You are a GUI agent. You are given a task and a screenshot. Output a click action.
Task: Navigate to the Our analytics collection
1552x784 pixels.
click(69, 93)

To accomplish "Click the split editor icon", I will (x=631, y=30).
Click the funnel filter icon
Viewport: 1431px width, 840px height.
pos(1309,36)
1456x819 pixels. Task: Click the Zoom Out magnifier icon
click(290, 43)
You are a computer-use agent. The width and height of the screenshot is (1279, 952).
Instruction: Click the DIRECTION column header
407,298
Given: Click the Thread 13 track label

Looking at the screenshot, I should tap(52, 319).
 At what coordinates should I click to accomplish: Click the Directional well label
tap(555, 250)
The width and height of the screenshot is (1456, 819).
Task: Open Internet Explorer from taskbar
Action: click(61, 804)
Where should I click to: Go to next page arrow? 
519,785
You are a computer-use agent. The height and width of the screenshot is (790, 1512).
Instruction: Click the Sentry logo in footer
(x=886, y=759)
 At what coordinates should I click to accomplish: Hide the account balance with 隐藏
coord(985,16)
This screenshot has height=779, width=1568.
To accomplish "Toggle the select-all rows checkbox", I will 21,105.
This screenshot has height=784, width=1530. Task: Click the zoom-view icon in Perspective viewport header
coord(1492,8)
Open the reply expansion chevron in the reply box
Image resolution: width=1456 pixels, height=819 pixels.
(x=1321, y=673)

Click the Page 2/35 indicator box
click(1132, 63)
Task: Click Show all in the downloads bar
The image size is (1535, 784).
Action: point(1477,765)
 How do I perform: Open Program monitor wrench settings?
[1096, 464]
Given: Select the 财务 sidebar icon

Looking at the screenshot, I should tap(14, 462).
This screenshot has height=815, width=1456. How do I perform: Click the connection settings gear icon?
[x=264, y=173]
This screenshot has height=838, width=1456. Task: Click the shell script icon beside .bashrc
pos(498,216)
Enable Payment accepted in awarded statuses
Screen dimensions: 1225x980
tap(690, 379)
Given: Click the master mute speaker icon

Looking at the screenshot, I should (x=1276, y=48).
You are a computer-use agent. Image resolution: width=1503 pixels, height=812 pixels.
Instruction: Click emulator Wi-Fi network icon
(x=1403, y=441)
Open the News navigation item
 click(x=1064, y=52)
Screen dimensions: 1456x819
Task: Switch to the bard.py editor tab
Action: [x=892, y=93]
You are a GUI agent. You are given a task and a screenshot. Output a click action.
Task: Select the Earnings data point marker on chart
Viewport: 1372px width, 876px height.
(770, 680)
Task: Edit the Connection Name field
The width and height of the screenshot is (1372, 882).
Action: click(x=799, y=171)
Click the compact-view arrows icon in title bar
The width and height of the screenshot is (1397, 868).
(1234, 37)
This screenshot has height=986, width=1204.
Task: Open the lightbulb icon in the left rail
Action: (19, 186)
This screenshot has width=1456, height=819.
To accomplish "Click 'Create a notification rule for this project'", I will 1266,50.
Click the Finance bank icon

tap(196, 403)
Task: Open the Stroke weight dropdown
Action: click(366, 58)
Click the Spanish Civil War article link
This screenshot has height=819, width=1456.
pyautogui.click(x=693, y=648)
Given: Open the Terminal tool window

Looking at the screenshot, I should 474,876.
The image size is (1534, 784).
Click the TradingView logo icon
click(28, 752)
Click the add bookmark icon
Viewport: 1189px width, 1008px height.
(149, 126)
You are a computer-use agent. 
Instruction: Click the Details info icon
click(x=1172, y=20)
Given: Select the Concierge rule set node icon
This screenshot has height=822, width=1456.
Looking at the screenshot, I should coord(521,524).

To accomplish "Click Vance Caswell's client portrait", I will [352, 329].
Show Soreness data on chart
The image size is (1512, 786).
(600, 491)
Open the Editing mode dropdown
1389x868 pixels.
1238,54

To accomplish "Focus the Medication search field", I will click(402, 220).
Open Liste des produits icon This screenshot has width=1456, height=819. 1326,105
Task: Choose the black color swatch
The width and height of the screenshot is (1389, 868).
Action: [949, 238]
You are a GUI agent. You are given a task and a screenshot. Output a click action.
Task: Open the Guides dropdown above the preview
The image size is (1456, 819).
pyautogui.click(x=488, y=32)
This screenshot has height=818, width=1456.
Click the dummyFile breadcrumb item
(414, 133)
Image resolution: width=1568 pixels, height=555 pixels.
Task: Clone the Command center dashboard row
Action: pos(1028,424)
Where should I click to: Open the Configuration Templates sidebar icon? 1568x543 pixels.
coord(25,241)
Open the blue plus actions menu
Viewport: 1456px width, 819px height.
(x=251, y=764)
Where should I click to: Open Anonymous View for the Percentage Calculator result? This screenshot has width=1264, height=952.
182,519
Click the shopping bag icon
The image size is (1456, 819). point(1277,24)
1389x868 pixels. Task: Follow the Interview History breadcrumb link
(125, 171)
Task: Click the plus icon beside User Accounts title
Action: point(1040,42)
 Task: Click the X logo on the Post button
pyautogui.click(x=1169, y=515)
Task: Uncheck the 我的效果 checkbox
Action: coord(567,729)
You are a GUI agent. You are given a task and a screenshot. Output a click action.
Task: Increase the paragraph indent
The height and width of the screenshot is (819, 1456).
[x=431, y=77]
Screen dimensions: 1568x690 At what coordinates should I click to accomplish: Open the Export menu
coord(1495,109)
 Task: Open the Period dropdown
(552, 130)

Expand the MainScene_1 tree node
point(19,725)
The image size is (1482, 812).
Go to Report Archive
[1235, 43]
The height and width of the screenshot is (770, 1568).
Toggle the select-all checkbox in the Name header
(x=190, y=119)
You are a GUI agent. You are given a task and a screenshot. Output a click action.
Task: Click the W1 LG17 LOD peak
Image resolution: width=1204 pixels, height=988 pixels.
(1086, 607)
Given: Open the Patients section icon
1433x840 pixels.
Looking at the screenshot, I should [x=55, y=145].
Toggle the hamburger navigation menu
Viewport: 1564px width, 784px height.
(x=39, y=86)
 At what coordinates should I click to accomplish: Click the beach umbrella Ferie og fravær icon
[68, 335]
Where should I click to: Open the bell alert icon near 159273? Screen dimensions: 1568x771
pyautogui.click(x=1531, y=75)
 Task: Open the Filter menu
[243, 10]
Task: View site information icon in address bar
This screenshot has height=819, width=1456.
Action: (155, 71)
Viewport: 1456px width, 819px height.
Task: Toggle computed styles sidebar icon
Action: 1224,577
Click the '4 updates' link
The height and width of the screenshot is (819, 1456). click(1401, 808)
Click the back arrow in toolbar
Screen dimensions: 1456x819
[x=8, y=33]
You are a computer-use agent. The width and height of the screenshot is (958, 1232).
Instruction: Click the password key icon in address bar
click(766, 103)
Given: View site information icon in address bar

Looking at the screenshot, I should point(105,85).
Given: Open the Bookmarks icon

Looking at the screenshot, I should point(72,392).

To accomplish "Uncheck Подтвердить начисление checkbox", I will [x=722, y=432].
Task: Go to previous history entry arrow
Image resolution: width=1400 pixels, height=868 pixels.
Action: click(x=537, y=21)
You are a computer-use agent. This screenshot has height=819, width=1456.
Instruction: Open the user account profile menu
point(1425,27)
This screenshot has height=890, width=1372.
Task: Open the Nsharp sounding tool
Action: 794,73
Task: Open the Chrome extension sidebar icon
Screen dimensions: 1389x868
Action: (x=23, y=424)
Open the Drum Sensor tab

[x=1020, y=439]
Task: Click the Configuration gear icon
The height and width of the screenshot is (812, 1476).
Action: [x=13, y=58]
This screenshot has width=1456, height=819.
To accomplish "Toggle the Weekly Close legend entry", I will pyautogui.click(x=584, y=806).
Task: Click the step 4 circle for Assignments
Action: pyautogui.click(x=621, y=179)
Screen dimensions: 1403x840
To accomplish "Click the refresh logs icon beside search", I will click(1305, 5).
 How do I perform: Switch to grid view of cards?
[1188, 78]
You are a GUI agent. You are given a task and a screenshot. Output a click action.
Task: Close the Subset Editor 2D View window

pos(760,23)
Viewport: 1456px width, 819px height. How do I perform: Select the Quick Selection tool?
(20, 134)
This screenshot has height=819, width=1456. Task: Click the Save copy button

THE TASK:
Return every line of the preceding records in which the word "computer" appears.

RESPONSE AREA:
You are a computer-use agent. The width and height of the screenshot is (1279, 952).
You are a computer-use agent. The height and width of the screenshot is (790, 1512).
You are a computer-use agent. Image resolution: width=1503 pixels, height=812 pixels.
You are a computer-use agent. 
You are a computer-use agent. The width and height of the screenshot is (958, 1232).
You are a computer-use agent. This screenshot has height=819, width=1456.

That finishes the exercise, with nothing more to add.